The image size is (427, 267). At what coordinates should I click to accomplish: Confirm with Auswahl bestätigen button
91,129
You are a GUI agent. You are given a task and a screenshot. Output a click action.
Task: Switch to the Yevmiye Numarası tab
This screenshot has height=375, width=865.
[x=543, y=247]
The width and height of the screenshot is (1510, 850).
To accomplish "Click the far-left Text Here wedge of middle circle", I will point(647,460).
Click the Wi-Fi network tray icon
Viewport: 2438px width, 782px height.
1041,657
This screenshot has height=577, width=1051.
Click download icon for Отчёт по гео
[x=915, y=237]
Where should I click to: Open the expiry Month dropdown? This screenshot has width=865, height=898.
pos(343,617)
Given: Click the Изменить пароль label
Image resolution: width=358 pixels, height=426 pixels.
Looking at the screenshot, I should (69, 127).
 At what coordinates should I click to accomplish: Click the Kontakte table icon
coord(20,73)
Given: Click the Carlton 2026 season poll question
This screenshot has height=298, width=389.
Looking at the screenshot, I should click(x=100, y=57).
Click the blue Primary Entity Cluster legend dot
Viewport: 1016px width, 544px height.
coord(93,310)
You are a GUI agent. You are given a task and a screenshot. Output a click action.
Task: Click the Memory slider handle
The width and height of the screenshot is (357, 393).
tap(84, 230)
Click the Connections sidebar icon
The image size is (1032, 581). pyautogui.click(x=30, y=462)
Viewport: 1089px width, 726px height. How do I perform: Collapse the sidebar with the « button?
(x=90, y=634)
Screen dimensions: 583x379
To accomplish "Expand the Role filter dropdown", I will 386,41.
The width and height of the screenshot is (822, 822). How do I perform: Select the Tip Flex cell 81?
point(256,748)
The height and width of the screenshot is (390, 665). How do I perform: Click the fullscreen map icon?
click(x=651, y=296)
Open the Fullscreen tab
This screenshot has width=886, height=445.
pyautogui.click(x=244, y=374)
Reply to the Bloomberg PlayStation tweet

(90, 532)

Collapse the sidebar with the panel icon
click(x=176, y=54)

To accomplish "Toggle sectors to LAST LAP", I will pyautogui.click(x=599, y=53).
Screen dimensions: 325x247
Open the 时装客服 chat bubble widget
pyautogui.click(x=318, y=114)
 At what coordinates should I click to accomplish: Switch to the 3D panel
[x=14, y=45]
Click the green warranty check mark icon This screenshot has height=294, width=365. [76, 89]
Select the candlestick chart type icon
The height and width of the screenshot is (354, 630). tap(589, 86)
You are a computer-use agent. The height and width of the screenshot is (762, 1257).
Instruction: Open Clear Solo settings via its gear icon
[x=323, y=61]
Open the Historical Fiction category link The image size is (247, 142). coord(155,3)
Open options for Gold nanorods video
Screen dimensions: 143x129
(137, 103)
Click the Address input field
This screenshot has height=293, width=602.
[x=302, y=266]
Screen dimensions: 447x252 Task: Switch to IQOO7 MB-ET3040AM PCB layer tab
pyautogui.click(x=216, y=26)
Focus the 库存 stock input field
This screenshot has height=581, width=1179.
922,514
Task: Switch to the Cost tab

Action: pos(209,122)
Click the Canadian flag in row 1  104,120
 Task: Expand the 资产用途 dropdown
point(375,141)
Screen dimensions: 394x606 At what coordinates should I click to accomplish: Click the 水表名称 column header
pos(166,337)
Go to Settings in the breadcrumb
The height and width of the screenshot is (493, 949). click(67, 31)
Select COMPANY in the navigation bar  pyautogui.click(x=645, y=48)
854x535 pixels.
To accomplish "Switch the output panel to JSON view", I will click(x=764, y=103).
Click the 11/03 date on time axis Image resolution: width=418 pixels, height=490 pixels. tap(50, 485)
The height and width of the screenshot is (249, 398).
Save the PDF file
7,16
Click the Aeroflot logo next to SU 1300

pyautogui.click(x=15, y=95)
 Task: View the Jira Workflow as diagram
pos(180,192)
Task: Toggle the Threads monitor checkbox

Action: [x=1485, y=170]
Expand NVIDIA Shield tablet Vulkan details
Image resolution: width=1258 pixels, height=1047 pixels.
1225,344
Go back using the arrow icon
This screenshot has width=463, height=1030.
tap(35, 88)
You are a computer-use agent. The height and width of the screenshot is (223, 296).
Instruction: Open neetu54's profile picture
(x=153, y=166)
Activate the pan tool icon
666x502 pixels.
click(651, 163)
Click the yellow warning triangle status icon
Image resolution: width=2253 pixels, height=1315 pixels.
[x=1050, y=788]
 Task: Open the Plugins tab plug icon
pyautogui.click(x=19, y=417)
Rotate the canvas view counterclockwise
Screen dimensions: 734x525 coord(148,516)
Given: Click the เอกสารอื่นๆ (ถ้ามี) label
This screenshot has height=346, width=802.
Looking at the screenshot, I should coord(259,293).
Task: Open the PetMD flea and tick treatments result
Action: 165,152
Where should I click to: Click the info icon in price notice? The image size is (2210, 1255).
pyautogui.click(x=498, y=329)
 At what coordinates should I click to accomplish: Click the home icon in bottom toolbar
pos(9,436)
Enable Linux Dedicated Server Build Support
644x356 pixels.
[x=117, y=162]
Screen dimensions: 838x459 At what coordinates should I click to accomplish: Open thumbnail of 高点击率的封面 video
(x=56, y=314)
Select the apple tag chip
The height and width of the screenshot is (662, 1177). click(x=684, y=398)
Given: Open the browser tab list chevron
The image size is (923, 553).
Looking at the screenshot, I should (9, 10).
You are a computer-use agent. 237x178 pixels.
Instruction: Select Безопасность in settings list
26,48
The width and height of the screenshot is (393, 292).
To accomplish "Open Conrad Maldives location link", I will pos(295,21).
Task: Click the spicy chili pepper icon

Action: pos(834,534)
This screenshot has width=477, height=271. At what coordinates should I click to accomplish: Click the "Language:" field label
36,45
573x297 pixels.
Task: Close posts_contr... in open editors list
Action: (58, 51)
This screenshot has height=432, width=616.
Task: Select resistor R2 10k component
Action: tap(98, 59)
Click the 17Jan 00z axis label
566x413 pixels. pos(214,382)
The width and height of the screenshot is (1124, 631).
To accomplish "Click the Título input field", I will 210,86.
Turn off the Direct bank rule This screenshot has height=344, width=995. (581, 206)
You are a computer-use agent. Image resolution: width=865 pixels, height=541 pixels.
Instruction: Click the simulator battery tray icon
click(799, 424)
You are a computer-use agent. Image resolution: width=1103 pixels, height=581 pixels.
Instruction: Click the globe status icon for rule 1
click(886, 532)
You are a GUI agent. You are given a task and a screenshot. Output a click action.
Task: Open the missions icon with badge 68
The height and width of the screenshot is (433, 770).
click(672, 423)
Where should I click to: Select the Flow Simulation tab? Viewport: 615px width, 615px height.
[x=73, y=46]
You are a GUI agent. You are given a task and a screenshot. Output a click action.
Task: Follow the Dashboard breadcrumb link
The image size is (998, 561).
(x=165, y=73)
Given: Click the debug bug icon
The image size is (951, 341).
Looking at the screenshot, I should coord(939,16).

SHORT TASK: Print all of the lines above without changing anything.

RESPONSE TO THIS TASK:
The image size is (427, 267). At what coordinates should I click to accomplish: Confirm with Auswahl bestätigen button
91,129
You are a GUI agent. You are given a task and a screenshot. Output a click action.
Task: Switch to the Yevmiye Numarası tab
This screenshot has height=375, width=865.
[x=543, y=247]
The width and height of the screenshot is (1510, 850).
To accomplish "Click the far-left Text Here wedge of middle circle", I will point(647,460).
Click the Wi-Fi network tray icon
Viewport: 2438px width, 782px height.
1041,657
This screenshot has height=577, width=1051.
Click download icon for Отчёт по гео
[x=915, y=237]
Where should I click to: Open the expiry Month dropdown? This screenshot has width=865, height=898.
pos(343,617)
Given: Click the Изменить пароль label
Image resolution: width=358 pixels, height=426 pixels.
Looking at the screenshot, I should (69, 127).
 At what coordinates should I click to accomplish: Click the Kontakte table icon
coord(20,73)
Given: Click the Carlton 2026 season poll question
This screenshot has height=298, width=389.
Looking at the screenshot, I should click(x=100, y=57).
Click the blue Primary Entity Cluster legend dot
Viewport: 1016px width, 544px height.
coord(93,310)
You are a GUI agent. You are given a task and a screenshot. Output a click action.
Task: Click the Memory slider handle
The width and height of the screenshot is (357, 393).
tap(84, 230)
Click the Connections sidebar icon
The image size is (1032, 581). pyautogui.click(x=30, y=462)
Viewport: 1089px width, 726px height. How do I perform: Collapse the sidebar with the « button?
(x=90, y=634)
Screen dimensions: 583x379
To accomplish "Expand the Role filter dropdown", I will 386,41.
The width and height of the screenshot is (822, 822). How do I perform: Select the Tip Flex cell 81?
point(256,748)
The height and width of the screenshot is (390, 665). How do I perform: Click the fullscreen map icon?
click(x=651, y=296)
Open the Fullscreen tab
This screenshot has width=886, height=445.
pyautogui.click(x=244, y=374)
Reply to the Bloomberg PlayStation tweet

(90, 532)

Collapse the sidebar with the panel icon
click(x=176, y=54)

To accomplish "Toggle sectors to LAST LAP", I will pyautogui.click(x=599, y=53).
Screen dimensions: 325x247
Open the 时装客服 chat bubble widget
pyautogui.click(x=318, y=114)
 At what coordinates should I click to accomplish: Switch to the 3D panel
[x=14, y=45]
Click the green warranty check mark icon This screenshot has height=294, width=365. [76, 89]
Select the candlestick chart type icon
The height and width of the screenshot is (354, 630). tap(589, 86)
You are a computer-use agent. The height and width of the screenshot is (762, 1257).
Instruction: Open Clear Solo settings via its gear icon
[x=323, y=61]
Open the Historical Fiction category link The image size is (247, 142). coord(155,3)
Open options for Gold nanorods video
Screen dimensions: 143x129
(137, 103)
Click the Address input field
This screenshot has height=293, width=602.
[x=302, y=266]
Screen dimensions: 447x252 Task: Switch to IQOO7 MB-ET3040AM PCB layer tab
pyautogui.click(x=216, y=26)
Focus the 库存 stock input field
This screenshot has height=581, width=1179.
922,514
Task: Switch to the Cost tab

Action: pos(209,122)
Click the Canadian flag in row 1  104,120
 Task: Expand the 资产用途 dropdown
point(375,141)
Screen dimensions: 394x606 At what coordinates should I click to accomplish: Click the 水表名称 column header
pos(166,337)
Go to Settings in the breadcrumb
The height and width of the screenshot is (493, 949). click(67, 31)
Select COMPANY in the navigation bar  pyautogui.click(x=645, y=48)
854x535 pixels.
To accomplish "Switch the output panel to JSON view", I will click(x=764, y=103).
Click the 11/03 date on time axis Image resolution: width=418 pixels, height=490 pixels. tap(50, 485)
The height and width of the screenshot is (249, 398).
Save the PDF file
7,16
Click the Aeroflot logo next to SU 1300

pyautogui.click(x=15, y=95)
 Task: View the Jira Workflow as diagram
pos(180,192)
Task: Toggle the Threads monitor checkbox

Action: [x=1485, y=170]
Expand NVIDIA Shield tablet Vulkan details
Image resolution: width=1258 pixels, height=1047 pixels.
1225,344
Go back using the arrow icon
This screenshot has width=463, height=1030.
tap(35, 88)
You are a computer-use agent. The height and width of the screenshot is (223, 296).
Instruction: Open neetu54's profile picture
(x=153, y=166)
Activate the pan tool icon
666x502 pixels.
click(651, 163)
Click the yellow warning triangle status icon
Image resolution: width=2253 pixels, height=1315 pixels.
[x=1050, y=788]
 Task: Open the Plugins tab plug icon
pyautogui.click(x=19, y=417)
Rotate the canvas view counterclockwise
Screen dimensions: 734x525 coord(148,516)
Given: Click the เอกสารอื่นๆ (ถ้ามี) label
This screenshot has height=346, width=802.
Looking at the screenshot, I should coord(259,293).
Task: Open the PetMD flea and tick treatments result
Action: 165,152
Where should I click to: Click the info icon in price notice? The image size is (2210, 1255).
pyautogui.click(x=498, y=329)
 At what coordinates should I click to accomplish: Click the home icon in bottom toolbar
pos(9,436)
Enable Linux Dedicated Server Build Support
644x356 pixels.
[x=117, y=162]
Screen dimensions: 838x459 At what coordinates should I click to accomplish: Open thumbnail of 高点击率的封面 video
(x=56, y=314)
Select the apple tag chip
The height and width of the screenshot is (662, 1177). click(x=684, y=398)
Given: Open the browser tab list chevron
The image size is (923, 553).
Looking at the screenshot, I should (9, 10).
You are a computer-use agent. 237x178 pixels.
Instruction: Select Безопасность in settings list
26,48
The width and height of the screenshot is (393, 292).
To accomplish "Open Conrad Maldives location link", I will pos(295,21).
Task: Click the spicy chili pepper icon

Action: pos(834,534)
This screenshot has width=477, height=271. At what coordinates should I click to accomplish: Click the "Language:" field label
36,45
573x297 pixels.
Task: Close posts_contr... in open editors list
Action: (58, 51)
This screenshot has height=432, width=616.
Task: Select resistor R2 10k component
Action: tap(98, 59)
Click the 17Jan 00z axis label
566x413 pixels. pos(214,382)
The width and height of the screenshot is (1124, 631).
To accomplish "Click the Título input field", I will 210,86.
Turn off the Direct bank rule This screenshot has height=344, width=995. (581, 206)
You are a computer-use agent. Image resolution: width=865 pixels, height=541 pixels.
Instruction: Click the simulator battery tray icon
click(799, 424)
You are a computer-use agent. Image resolution: width=1103 pixels, height=581 pixels.
Instruction: Click the globe status icon for rule 1
click(886, 532)
You are a GUI agent. You are given a task and a screenshot. Output a click action.
Task: Open the missions icon with badge 68
The height and width of the screenshot is (433, 770).
click(672, 423)
Where should I click to: Select the Flow Simulation tab? Viewport: 615px width, 615px height.
[x=73, y=46]
You are a GUI agent. You are given a task and a screenshot. Output a click action.
Task: Follow the Dashboard breadcrumb link
The image size is (998, 561).
(x=165, y=73)
Given: Click the debug bug icon
The image size is (951, 341).
Looking at the screenshot, I should coord(939,16).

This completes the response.